The vice president will also travel to Zambia, a place where her grandfather lived and where she spent time as a child.
GEOFF BENNETT: And, Laura, there's so much symbolism wrapped up in this weeklong trip.
There are multiple audiences both abroad and here at home.
What is the White House hoping to achieve?
LAURA BARRON-LOPEZ: At its core, they're hoping that the vice president really uses her ability to strengthen ties with Africa, that they talk a lot about the historical significance of her going there.
But one personal political thing that she is also working on is gaining foreign policy experience.
She's met with more than 100 foreign leaders so far as vice president.
This comes after her big trip to the Munich Security Conference.

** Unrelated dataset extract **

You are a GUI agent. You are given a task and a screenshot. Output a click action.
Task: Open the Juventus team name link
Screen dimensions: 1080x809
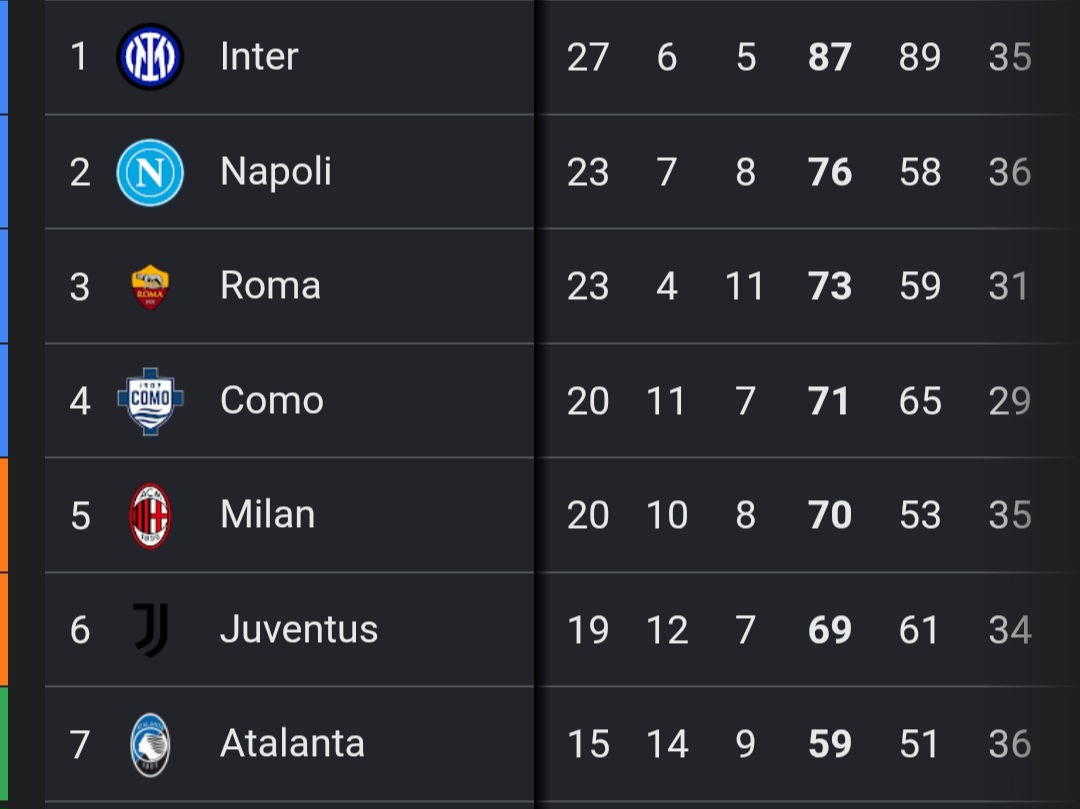click(x=299, y=629)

And this is showing that she's very much a part of the Biden reelection plan.
GEOFF BENNETT: The vice president's office has been, I think, fairly aggressive and intentional about owning and trying to reshape public perceptions of her and how she's handling the job.
How can we look at the trip in that context?

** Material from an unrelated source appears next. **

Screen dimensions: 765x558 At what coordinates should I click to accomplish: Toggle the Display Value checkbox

LAURA BARRON-LOPEZ: Well, like President Biden, Vice President Harris has an uphill climb right now with the public, with voters.
There's a recent Monmouth poll that shows Harris' approval rating is at 36 percent and her disapproval rating is at 53 percent.
But I spoke to multiple sources that are close to Harris, and they argue that she is really key to the president's reelection, that Democrats are starting to rally around her and say that the backbiting needs to stop.
And they have really warned other Democrats that, if she were to somehow be set aside, that there would be a swift backlash.
One thing that they also stress is that, for the first year-and-a-half of the administration, there was a lot of -- there very little time spent out on the trail.
Now Harris has recently traveled to Tallahassee, Florida, on abortion rights, traveled to Iowa - - it was her first trip to the state this year -- on abortion rights, and that's a big focus for her.
GEOFF BENNETT: I was really struck by the fact that the vice president was not on this trip alone.
She was surrounded by friends, allies, celebrities.
What was the idea behind that?
LAURA BARRON-LOPEZ: So this was actually her idea, according to the sources that I spoke to today that are close to her.
She wanted all those celebrities, including Spike Lee, the film director, the president of the NAACP, the president of the Urban League, as well as a number of HBCU presidents there with her, because they said that, look, they understand that Harris doesn't always get all the press that they want her to get, that the vice president alone may not be able to create this echo chamber.
And they also said that bringing those people along, they bring their own resources and investments to the continent to really stress the importance of these ties with Africa that the administration is focusing on.
GEOFF BENNETT: A bit of a signal boost on this historic trip.
Laura Barron-Lopez, thanks so much for that reporting.
LAURA BARRON-LOPEZ: Thank you.
AMNA NAWAZ: Now, from the political landscape around the vice president's trip to the realities on the ground in Africa and the changing relationship between the U.S. and the 56 nations of the continent.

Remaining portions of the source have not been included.